● Try it: Using the listing below, select the lines with the word "Collection" and copy them.

● Exercise material:
::::

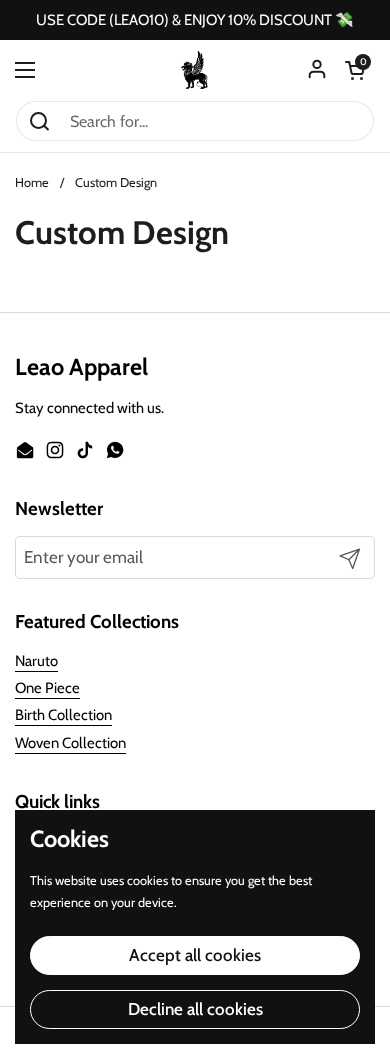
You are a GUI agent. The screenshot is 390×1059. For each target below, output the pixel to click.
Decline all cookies (195, 1009)
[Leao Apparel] (195, 70)
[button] (355, 70)
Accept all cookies (195, 955)
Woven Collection (70, 743)
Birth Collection (63, 715)
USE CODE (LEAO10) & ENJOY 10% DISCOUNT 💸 (195, 20)
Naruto (36, 661)
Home (32, 182)
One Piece (47, 688)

::::

● Completed exercise:
Woven Collection (70, 743)
Birth Collection (63, 715)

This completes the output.